Aquarium Advice Regular
Joined
Feb 27, 2006
Messages
98
Location
Frisco, TX
Here are my water results:

Ammonia 0
Nitrite 0.1
Nitrate 25
PH 8.15
Alkalinity 8.5
Calcium 436
 
Seems fine to me. Your calcium and alkalinity are right in the middle of what anyone would consider a good range for those readings. A water change will bring your nitrates down.
 
I agree that your calcium is sitting pretty. Mine stays around 450 with weekly PWC`s. As DT said it will also bring down your nitrates.
 
Also looks like the tank is still in the process of cycling..TRITE at .1?? You should have 0 Ammonia and TRITES..just an observation.
 
thanks for the info guys - I'm new to saltwater and was concerned about the alkalinity, I had read that it should be lower than that - but maybe i need to re-read that chapter :p

I have this green film of algae growin on the sand and window (and rock), I had read that it's normal with higher nitrates. Will the green stuff dissipate with the reduction in Nitrates, or will that be taken care of by the cleaning crew?
 
Your nitrAtes are probably contributing to the algae bloom, phosphates will also contribute. I wouldn't put any living animals in your tank until the nitrItes are at 0 and your nitrAtes are less than 20ppm.
 
I don't have plans to add anything till i can get the water set. I wonder if it was the ammonia that I used to cycle the tank - hydroxide variety, but with no additives. The other thing that has me puzzled is that my phospate level is at 2.3. I've only used distilled and ro water and the salt mix was Instant Ocean.

Wierd
 
You might try an alkalinity test on a fresh batch of saltwater. The ammonia wouldn't cause an alkalinity or phosphate reading like that. If the only thing you have added is the water, then I'd check that first.
 
I was able to perform a phosphate test and found that my RO water had more albeit in miniscule amounts, phosphate. However, it was still registering less then 0.15 or less. The seawater registered even less and I assume it is because of the buffers in the salt. My tank is still coming in at a whopping 1.0 - 1.5. Could the substrate (crushed aragonite) cause a higher phosphate level?
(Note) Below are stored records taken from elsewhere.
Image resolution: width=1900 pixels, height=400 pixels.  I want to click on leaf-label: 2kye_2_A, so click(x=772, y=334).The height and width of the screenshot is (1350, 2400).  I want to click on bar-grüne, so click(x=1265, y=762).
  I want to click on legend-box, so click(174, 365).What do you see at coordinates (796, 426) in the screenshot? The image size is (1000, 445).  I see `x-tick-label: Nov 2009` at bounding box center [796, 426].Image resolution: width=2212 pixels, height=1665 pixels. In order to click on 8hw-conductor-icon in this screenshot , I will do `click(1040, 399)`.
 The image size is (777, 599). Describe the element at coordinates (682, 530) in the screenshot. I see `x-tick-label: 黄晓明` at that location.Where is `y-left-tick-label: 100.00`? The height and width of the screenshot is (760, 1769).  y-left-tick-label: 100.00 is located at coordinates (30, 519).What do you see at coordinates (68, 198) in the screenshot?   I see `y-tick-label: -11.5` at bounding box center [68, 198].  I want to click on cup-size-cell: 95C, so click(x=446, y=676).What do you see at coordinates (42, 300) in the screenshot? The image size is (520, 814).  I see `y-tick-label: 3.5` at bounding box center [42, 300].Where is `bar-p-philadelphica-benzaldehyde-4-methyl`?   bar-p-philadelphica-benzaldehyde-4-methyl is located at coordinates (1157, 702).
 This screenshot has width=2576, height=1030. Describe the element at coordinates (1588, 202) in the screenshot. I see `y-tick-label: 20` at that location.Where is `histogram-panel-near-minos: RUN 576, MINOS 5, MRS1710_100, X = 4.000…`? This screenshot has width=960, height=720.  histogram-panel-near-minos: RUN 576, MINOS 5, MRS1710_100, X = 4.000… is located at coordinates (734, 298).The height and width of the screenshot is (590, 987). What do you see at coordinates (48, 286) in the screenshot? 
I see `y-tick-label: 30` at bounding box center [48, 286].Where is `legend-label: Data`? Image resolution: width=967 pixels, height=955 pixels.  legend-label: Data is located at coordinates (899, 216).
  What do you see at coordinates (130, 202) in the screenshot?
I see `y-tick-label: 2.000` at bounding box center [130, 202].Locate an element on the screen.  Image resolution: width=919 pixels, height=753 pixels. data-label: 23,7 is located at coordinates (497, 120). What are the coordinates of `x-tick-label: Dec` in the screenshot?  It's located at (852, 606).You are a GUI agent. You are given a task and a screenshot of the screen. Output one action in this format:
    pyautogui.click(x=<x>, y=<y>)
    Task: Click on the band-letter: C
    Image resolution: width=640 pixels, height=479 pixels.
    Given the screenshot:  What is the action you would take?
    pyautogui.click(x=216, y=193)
I didn't have time to do the alkalinity test - that will be next.
 
The phosphate numbers don't make much sense to me. Are you using the seachem test?
 
Yes - the lfs uses them and they came highly recmended and a cheaper alternative to Salifert that uses similar technology.

It comes with a reference so I could use that to see if the kit is off
 
First of all, what kind of RO/DI are you using, and have you tested it with a TDS meter?